On November 18, 2021, in another significant case involving surface owners who were attempting to abandon severed mineral interests under the Dormant Mineral Act, R.C. § 5301.56, et seq. (“DMA”), the Seventh District Court of Appeals issued its opinion in Beckett v. Rozsa, 2021-Ohio-4298. In a unanimous decision to reverse, the Court held that the surface owners failed to use reasonable diligence to locate all holders of severed mineral interests prior to serving their notice of abandonment by publication, when there was evidence in the public record containing out-of-state addresses of several mineral holders. As a result, the surface owners failed to comply with the DMA’s notice requirements and ownership of the minerals was vested in the severed mineral holders.

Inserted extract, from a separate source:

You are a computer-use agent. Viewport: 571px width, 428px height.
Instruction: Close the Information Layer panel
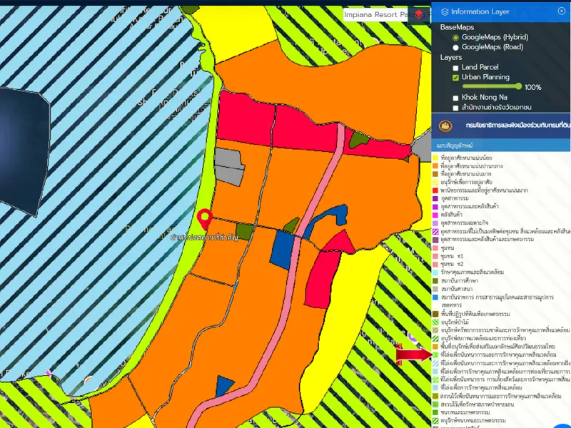(560, 11)
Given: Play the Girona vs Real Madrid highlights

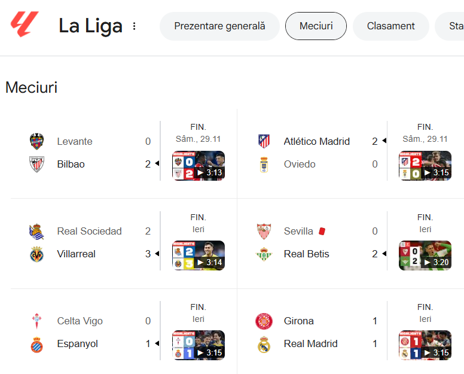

As a matter of background, the Beckett case involved a fact pattern that is typical in many DMA cases. The property in question, located in Jefferson County, consisted of approximately 110 acres once owned by LeRoy Beckett and was inherited by his two children when Leroy died in 1966, with each child receiving a one-half interest in the property. Both children thereafter conveyed their interests in the property, reserving all of the oil and gas minerals underlying the premises. The property was eventually transferred to the surface owners. Thereafter, the surface owners published DMA notices of their intent to declare the Beckett oil and gas reservations abandoned in the local newspaper in September 2011. A lawsuit was filed by the mineral owners and their assigns (the Beckett heirs), and the trial court granted summary judgment in favor of the surface owners, declaring the Beckett heirs’ mineral interest to be abandoned. From this ruling, the Becketts heirs appealed to the Seventh District Court of Appeals.
In reversing the trial court’s judgment, the Court of Appeals cited to the recent Ohio Supreme Court opinion of Gerrity v. Chervenak, 2020-Ohio-6705, which held that a surface owner must exercise “reasonable diligence” when searching for mineral holders, and a surface owner’s failure to use “reasonable diligence” precludes application of the DMA, thereby invaliding the surface owner’s attempts to abandon the subject minerals.
Gerrity also provided important guidance that the starting point for determining who the surface owner must attempt to notify pursuant to the DMA is a search of the separate mineral chain of title. The Court instructed that “[i]n addition to property records in the county in which the land that is subject to the mineral interest is located, a reasonable search for holders of a severed mineral interest will generally also include a search of court records, including probate records, in that county.” Id. at ¶ 35. Importantly, however, the Court went on to state that “[t]here may, however, be circumstances in which the surface owner’s independent knowledge or information revealed by the surface owner’s review of the public-property and court records would require the surface owner, in the exercise of reasonable diligence, to continue looking elsewhere to identify or locate a holder.” Id.
Turning back to Beckett, applying Gerrity, the Court of Appeals observed that the surface owners search for the Beckett heirs “began and ended with the public records in Jefferson County,” even though there were records in Jefferson County probate records contained addresses for LeRoy’s son in Manchester, Connecticut and his daughter in Urbana Illinois. Based on this evidence, the Court held that the surface owners’ search for the Beckett heirs was unreasonable because “there was evidence in the Jefferson County probate records” that established where LeRoy’s children lived, and the surface owners should have attempted to serve DMA abandonment notices on them at these addresses before published their notice of abandonment in the local newspaper.
The Court also emphasized that it was declining to adopt an “end-result over the process employed” test. Rather than examining what results a surface owners’ search would have revealed, the Court emphasized it will examine “the information available to surface owners and the parameters of their search.” In other words, the courts are not concerned about the search results, and whether mineral holders would have been located, but rather the scope of the search based on the public record information available in the county in which the minerals are located at the time the notice of abandonment was filed. Based on this test, it is entirely possible for a scenario to exist in which a court would conclude that there was not a diligent search where the surface owner failed to search out-of-state records based on the public record in the county where the minerals are located, even if there were no address records for the mineral holder in that out-of-state location. The test is not whether the mineral holder could have been located, but the scope of search employed.
Beckett v. Rosza illustrates the legal hurdles that surface owners and severed mineral owners in Ohio continue to face when seeking to abandon or preserve ownership of valuable reserved mineral interests.